Stress can provide more opportunities for social and economic inequality, according to findings published in Psychoneuroendocrinology.
Researchers from the Ecole Polytechnique Federale de Lausanne in Switzerland observed competitive self confidence in 229 adults in order to examine the factors that contribute to competitive success. The investigators hypothesized that stress would determine differences in competitive success due to the evolutionary pressure that can affect the establishment of social hierarchies observed in animals along with their own trait anxiety (how prone a subject is to seeing the world as worrisome and threatening).

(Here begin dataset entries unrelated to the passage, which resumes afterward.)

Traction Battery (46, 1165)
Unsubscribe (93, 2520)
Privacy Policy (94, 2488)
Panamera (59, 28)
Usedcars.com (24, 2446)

The patients were instructed to take 2 online tests — one to assess their IQ and another to measure their trait anxiety. After 1 week, about half of the patients underwent TSS-G in order to purposely inflict acute social stress, while the other half of the patients did not. Then, all of the patients were given 2 options in a game where they could win money in a lottery or an IQ test matched against another participant.
Almost 60 percent of the non stressed control group chose the IQ score competition instead of the lottery, which demonstrated high confidence in the participants. This was regardless of their trait anxiety scores. The acute stress groups’ participants with low anxiety showed increased competitive confidence compared to their unstressed counterparts; however, the acute stress group participants with high trait anxiety scores showed lower competitive confidence. These results lead the researchers to believe that stress can either raise or lower an individual’s confidence depending on their predisposition to trait anxiety.
The researchers also observed that the stressed patients’ confidence was regulated by cortisol hormones released in response to the stress. The investigators sampled saliva from the stressed patients and tested it for cortisol. In the stressed group, participants with low anxiety had higher confidence and a higher cortisol response to stress. The participants with high anxiety and high cortisol levels were linked to lower confidence.
“People often interpret self confidence as competence,” study author Carmen Sandi said in a press release. “So if the stress of, say, a job interview, makes a person over confident, they will be more likely to be hired — even though they might not be more competent than other candidates. This would be the case for people with low anxiety.”
The authors added that stress must be considered as a direct cause of competitive inequality, as well as a result of it. In the future, Sandi wants to examine the effects of stress on brain imaging, which she believes can change the way researchers and physicians look at the whole picture of social dynamics.
“Stress is an important engine of social evolution,” she concluded. “It affects the individual, and by extension society as whole.”